- Provided text:
Ok. You guys. Just. I mean. We live in a SOCIETY, right? With LOGIC and REASON, yes?

No doctor in North America is likely to let you go past 42 weeks pregnant. You will almost CERTAINLY be induced by 41w5d if you are receiving standard pre-natal care in North America. That is just is how THEY DO.

So NO KIDDING you’re 100% likely to have your baby by 42 weeks. THEY WON’T LET YOU NOT. This is not proper application of statistics, in fact, this is why people HATE statistics, because when you abuse LOGIC AND REASON like this, you end up with MEANINGLESS CONCLUSIONS. You can’t just mess with numbers like that and SAY stuff. God. Telling someone they will have their baby by 42 weeks is a completely and utterly meaningless data point, and does nothing to help someone understand, in an informed fashion, when her baby will actually arrive. So, in conclusion, shut up.

This post has been brought to you by week 38.

Mike and I were talking about back when we first met, and how that was kind of the beginning of our mutual triathlon careers (he’d been in it for awhile, but was training for his first Ironman when we started dating; I had heart surgery around the same time and picked up swimming and cycling as recovery stuff and well, if you run, swim, and bike, and date a triathlete, well…)

- Problem details:
Summarize the post in two sentences.

[Dataset entries]
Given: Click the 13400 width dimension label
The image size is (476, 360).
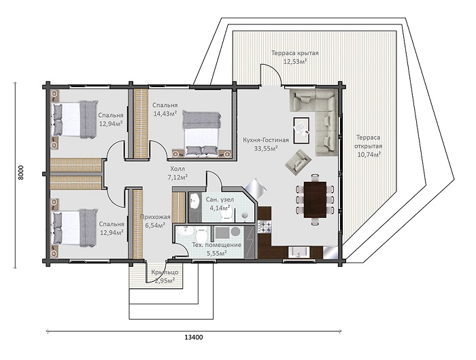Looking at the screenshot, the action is (193, 337).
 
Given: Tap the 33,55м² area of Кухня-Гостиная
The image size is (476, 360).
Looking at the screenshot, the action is (266, 148).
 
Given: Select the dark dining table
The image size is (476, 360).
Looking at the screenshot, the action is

- Solution to the problem:
The writer argues that because doctors in North America are unlikely to let a pregnancy go past 42 weeks and will almost certainly induce by 41 weeks 5 days under standard prenatal care, saying a baby is 100% likely to arrive by 42 weeks misuses statistics and does nothing to help someone understand when her baby will actually come. The writer then recalls talking with Mike about when they first met, which was kind of the beginning of their triathlon careers, since Mike was training for a first Ironman and the writer had picked up swimming and cycling as recovery after heart surgery.